- Task objective
Count the lines in the records below that contain the string "dimension", treating uppercase and lowercase as different. Reply with the number alone.

:: Given data ::

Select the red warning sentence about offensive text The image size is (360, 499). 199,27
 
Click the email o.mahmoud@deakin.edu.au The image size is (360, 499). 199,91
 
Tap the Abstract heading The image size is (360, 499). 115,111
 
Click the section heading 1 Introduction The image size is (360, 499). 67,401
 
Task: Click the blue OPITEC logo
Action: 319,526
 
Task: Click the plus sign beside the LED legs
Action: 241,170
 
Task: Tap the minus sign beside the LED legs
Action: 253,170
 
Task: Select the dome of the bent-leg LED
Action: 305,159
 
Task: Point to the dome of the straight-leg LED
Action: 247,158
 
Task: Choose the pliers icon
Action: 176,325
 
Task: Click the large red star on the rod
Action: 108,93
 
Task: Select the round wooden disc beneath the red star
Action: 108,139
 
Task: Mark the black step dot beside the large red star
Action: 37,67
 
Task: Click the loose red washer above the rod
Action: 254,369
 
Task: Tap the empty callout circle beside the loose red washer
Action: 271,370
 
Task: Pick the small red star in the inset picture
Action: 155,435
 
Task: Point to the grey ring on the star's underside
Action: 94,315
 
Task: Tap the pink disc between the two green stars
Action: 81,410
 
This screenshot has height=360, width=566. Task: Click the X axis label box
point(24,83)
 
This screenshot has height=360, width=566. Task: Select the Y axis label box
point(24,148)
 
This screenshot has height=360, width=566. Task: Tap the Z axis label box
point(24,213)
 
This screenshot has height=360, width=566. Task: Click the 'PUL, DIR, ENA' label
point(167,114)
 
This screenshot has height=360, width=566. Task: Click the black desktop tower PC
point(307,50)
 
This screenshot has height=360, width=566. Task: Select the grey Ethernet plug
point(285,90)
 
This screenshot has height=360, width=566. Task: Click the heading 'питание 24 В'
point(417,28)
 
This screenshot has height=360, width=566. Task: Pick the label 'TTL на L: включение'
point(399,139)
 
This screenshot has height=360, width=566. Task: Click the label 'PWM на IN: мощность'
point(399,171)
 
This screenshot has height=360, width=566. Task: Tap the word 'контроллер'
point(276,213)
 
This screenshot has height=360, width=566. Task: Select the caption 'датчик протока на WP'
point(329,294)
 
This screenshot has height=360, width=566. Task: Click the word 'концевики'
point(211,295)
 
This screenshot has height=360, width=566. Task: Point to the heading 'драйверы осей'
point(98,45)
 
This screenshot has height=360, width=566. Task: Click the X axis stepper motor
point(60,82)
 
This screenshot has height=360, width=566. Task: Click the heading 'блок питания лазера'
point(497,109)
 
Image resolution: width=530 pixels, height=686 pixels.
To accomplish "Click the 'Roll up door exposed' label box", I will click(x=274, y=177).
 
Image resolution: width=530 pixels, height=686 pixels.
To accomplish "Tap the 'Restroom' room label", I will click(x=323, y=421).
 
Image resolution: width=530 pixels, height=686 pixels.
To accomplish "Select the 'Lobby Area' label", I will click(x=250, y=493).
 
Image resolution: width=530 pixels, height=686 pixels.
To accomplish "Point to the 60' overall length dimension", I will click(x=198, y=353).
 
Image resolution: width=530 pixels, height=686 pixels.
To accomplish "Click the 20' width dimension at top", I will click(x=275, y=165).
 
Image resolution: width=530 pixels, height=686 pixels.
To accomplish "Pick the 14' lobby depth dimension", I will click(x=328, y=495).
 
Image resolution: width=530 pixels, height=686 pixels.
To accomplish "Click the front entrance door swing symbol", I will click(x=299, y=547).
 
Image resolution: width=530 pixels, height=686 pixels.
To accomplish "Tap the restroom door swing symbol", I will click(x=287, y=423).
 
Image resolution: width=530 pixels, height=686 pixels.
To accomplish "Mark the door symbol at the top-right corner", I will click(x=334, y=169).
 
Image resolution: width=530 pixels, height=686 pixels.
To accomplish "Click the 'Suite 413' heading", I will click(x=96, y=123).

:::

- Exercise output
3